At the doctorate level, learning is not different from other forms of learning, but usually at a higher intellectual level. It is cushioned on Confucian learning principles, the essence of which is as follows: “I hear and I forget; I see and I remember; I do and I understand.” Translated into practical terms, when we listen, as we do in lectures, we will tend to forget what we have heard; when we see as we do in reading, we will tend to remember what we have read; and when we do as when we apply what we have heard or read even only in writing it down, then we shall understand. This is what happens when we learn at the doctorate level.

These are the same as what railroad signs tell us: stop, look, listen. Only, they are in reverse order. When we put together all three conditions, we satisfy the requirements for effective learning. We validate what we have heard from lectures through reading, and we validate what what we have read through actual application. But normally this happens at the individual level, therefore, we validate individually. This is then the essence of individualized independent learning. Indeed, learning is highly individualized and independent activity because we learn differently through different means and for different reasons, which is basically the intention of multiple intelligence. To make this learning more permanent, however, you will need to combine all the sensual means you employ in engaging your environment.
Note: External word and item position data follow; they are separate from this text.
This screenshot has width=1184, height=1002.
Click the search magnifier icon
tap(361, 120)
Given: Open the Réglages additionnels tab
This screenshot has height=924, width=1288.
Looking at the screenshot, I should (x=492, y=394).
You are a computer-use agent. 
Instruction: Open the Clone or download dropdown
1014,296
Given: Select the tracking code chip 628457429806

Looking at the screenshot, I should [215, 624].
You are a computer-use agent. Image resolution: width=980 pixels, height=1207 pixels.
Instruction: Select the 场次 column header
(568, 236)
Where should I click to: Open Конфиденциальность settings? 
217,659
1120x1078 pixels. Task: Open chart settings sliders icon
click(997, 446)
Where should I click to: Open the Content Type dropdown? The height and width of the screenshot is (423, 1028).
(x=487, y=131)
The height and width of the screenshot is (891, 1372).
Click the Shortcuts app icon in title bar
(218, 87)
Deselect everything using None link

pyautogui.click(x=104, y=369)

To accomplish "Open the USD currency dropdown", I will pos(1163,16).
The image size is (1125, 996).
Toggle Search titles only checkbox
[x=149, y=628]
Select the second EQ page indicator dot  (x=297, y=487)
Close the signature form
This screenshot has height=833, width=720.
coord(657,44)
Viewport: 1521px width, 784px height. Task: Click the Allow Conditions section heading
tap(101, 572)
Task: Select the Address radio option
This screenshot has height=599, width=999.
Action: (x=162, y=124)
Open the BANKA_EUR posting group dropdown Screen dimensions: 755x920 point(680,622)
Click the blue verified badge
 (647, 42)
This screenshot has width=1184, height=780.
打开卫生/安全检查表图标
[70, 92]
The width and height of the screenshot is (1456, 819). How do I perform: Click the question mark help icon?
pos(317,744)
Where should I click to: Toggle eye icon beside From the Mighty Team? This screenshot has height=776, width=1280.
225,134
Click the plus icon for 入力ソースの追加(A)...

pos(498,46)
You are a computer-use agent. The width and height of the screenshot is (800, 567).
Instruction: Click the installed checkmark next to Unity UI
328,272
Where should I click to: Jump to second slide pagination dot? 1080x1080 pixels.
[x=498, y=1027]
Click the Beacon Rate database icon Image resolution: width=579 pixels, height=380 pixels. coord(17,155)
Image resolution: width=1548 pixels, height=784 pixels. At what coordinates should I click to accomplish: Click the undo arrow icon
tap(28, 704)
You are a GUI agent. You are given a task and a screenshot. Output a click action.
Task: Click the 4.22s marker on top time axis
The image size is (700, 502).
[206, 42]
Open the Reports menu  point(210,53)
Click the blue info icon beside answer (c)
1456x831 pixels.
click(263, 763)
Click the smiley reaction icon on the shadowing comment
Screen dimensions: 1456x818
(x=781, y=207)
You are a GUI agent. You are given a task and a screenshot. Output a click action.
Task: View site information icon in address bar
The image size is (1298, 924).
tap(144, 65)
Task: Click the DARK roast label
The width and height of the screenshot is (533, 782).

You will find that at the doctorate level, you will do your own learning. No one is going to do the learning for you. This is what makes learning at the doctorate level a lonesome activity most of the time. You can alleviate this boring condition by engaging in personal discourse with your professors and classmates, but mostly with your peers and classmates.

A huge chunk of your time under the DComm Program shall be devoted to reading and writing, more than listening. Verbal interactions are not always available, but most of the time you will need to communicate with your professors and classmates through the written word. As you engage one another in the written communication mode, write down what you have learned from the interaction you shall have had. And always keep your notes handy.